Regenerative potential, metabolic profile, and genetic stability of 'Brachypodium distachyon' embryogenic calli as affected by successive subcultures
Brachypodium distachyon, a model species for forage grasses and cereal crops, has been used in studies seeking improved biomass production and increased crop yield for biofuel production purposes. Somatic embryogenesis (SE) is the morphogenetic pathway that supports in vitro regeneration of such species. However, there are gaps in terms of studies on the metabolic profile and genetic stability along successive subcultures.
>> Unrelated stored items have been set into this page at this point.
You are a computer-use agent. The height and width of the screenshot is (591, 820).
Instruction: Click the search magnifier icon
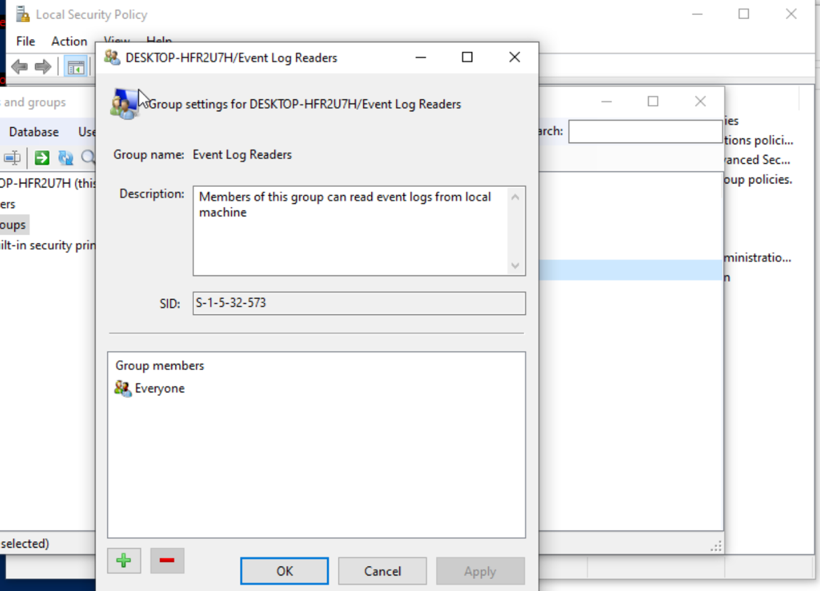86,157
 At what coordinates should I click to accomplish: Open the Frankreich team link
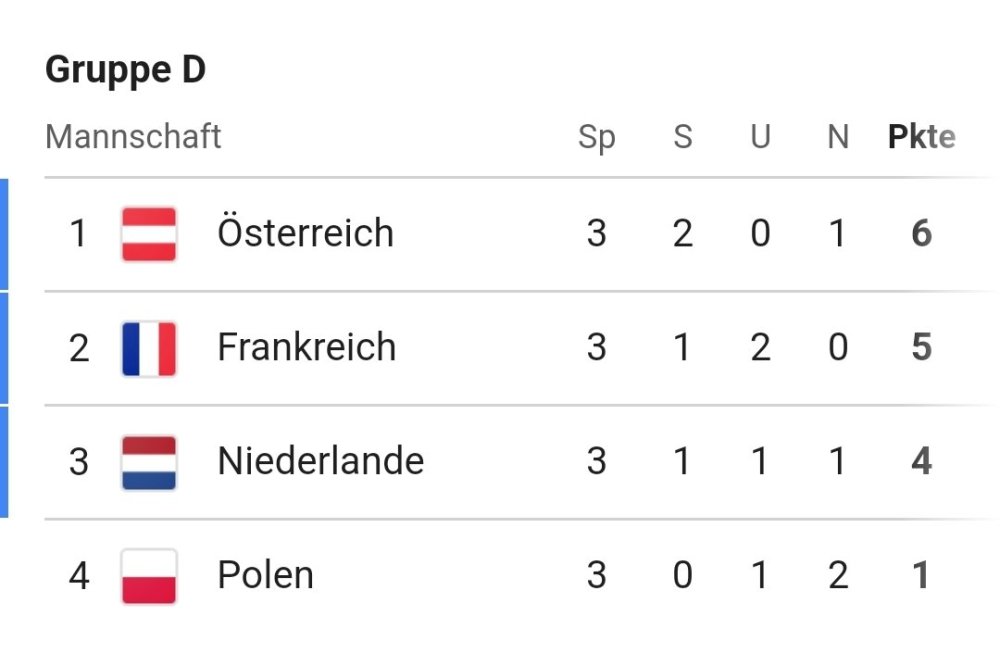point(306,348)
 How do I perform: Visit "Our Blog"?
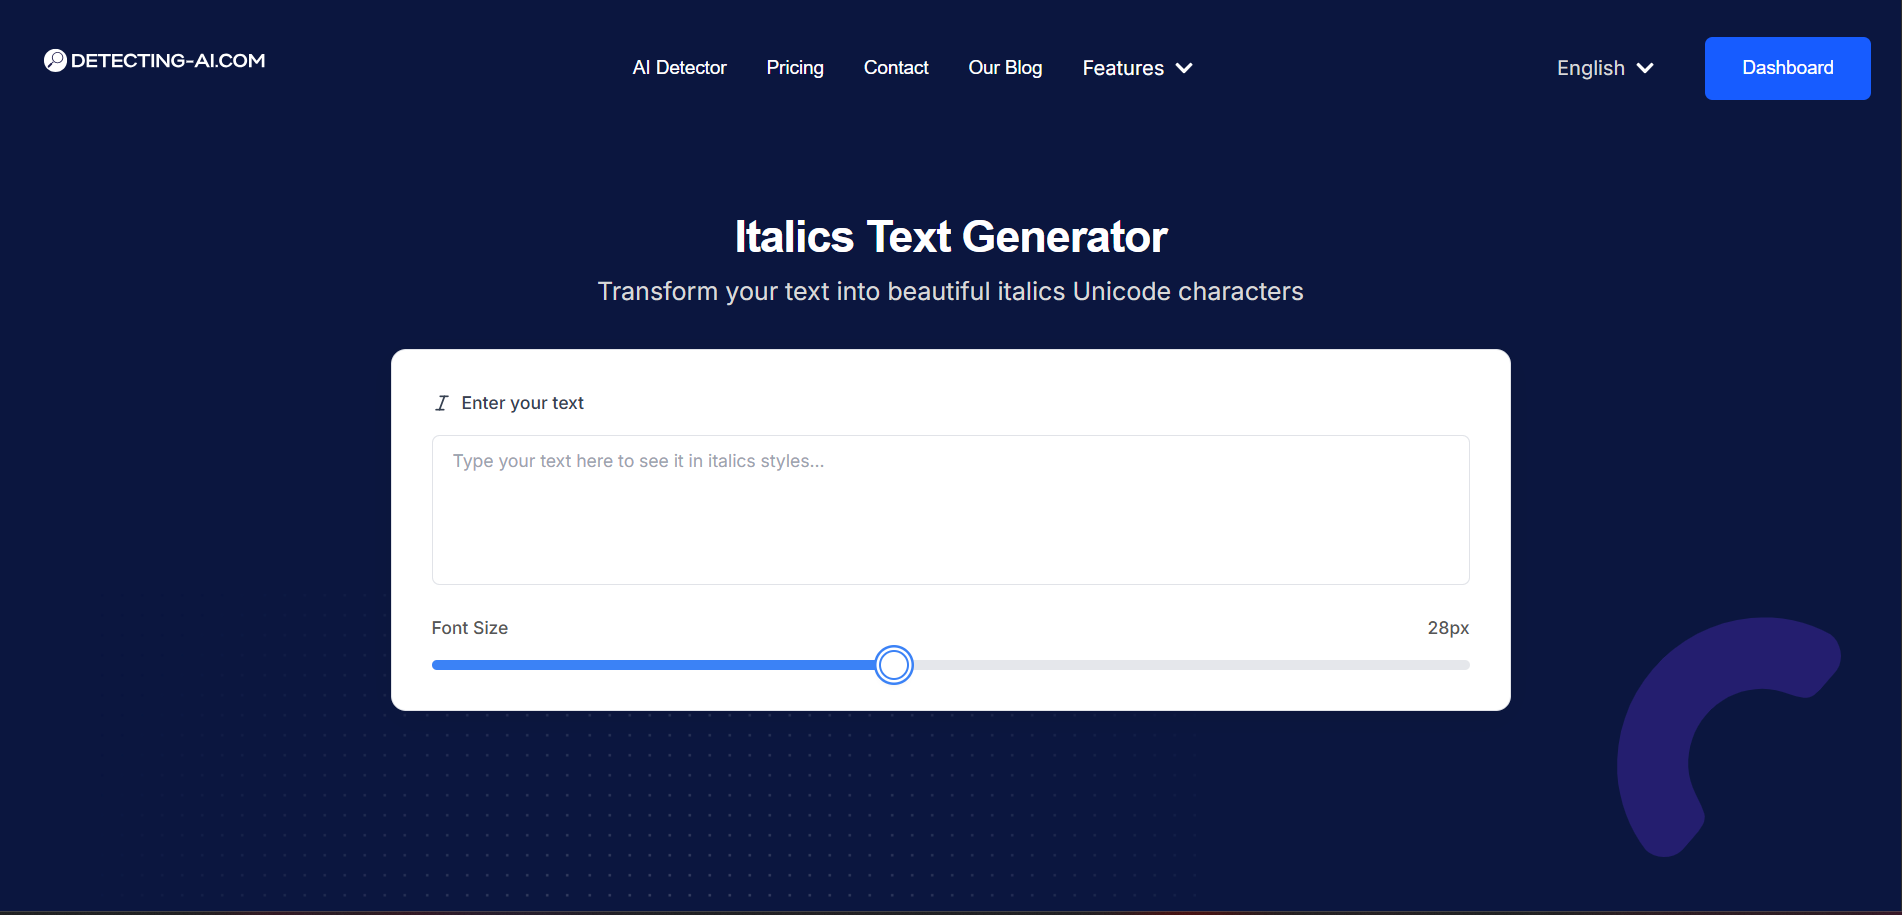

The physiological variables and the metabolic profile of embryogenic callus (EC) and embryogenic structures (ES) from successive subcultures (30, 60, 90, 120, 150, 180, 210, 240, and 360-day-old subcultures) were analyzed. Canonical discriminant analysis separated EC into three groups: 60, 90, and 120 to 240 days. EC with 60 and 90 days showed the highest regenerative potential. EC grown for 90 days and submitted to SE induction in 2 mg L−1 of kinetin-supplemented medium was the highest ES producer. The metabolite profiles of non-embryogenic callus (NEC), EC, and ES submitted to principal component analysis (PCA) separated into two groups: 30 to 240- and 360-day-old calli. The most abundant metabolites for these groups were malonic acid, tryptophan, asparagine, and erythrose. PCA of ES also separated ages into groups and ranked 60- and 90-day-old calli as the best for use due to their high levels of various metabolites. The key metabolites that distinguished the ES groups were galactinol, oxaloacetate, tryptophan, and valine. In addition, significant secondary metabolites (e.g., caffeoylquinic, cinnamic, and ferulic acids) were important in the EC phase. Ferulic, cinnamic, and phenylacetic acids marked the decreases in the regenerative capacity of ES in B. distachyon. Decreased accumulations of the amino acids aspartic acid, asparagine, tryptophan, and glycine characterized NEC, suggesting that these metabolites are indispensable for the embryogenic competence in B. distachyon. The genetic stability of the regenerated plants was evaluated by flow cytometry, showing that ploidy instability in regenerated plants from B. distachyon calli is not correlated with callus age. Taken together, our data indicated that the loss of regenerative capacity in B. distachyon EC occurs after 120 days of subcultures, demonstrating that the use of EC can be extended to 90 days.